The report came a day after the Labor Department said 279,000 Americans have filed new claims for unemployment insurance benefits because of Katrina, which slammed into the Gulf Coast on Aug. 29, wrecking homes and businesses, driving up energy prices and forcing a mass evacuation.

With energy prices still high, savings low, interest rates rising and consumer confidence plunging, analysts are widely forecasting U.S. economic growth to slow through the end of the year, as households and businesses trim their non-energy spending.

“It’s clear that the economic impacts from the hurricanes will stretch well beyond the Gulf Coast region to all corners of the nation and beyond,” said Scott Anderson, senior economist with Wells Fargo Economics.

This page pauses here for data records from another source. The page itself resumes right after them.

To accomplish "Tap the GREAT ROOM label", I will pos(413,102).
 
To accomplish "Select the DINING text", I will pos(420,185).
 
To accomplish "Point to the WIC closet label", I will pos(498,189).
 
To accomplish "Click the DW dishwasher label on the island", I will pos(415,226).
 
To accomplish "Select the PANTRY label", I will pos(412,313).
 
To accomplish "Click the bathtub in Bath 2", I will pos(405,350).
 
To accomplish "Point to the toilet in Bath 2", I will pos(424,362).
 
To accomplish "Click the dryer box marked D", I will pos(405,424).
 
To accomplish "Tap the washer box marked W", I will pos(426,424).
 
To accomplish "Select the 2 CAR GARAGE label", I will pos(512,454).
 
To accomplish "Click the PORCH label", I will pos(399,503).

Katrina pushed gasoline, natural gas and heating oil prices higher at a time when many shoppers may be tapped out after pushing home and auto sales to record levels during the summer.

Americans spent more than their after-tax incomes in June, July and August, the Commerce Department reported, showing that personal saving was negative for three months in a row – the first time that has happened since the department started collecting the data in 1959.

Consumers were able to spend more than their take- home pay all summer by dipping into savings, taking on more debt or by selling assets that have grown in value, particularly rapidly appreciating homes.

Federal Reserve Chairman Alan Greenspan, in a research paper released Tuesday, estimated that consumers gained an extra $600 billion in cash to spend last year by selling or refinancing their homes, or through home-equity loans – equivalent to 7 percent of after-tax personal income.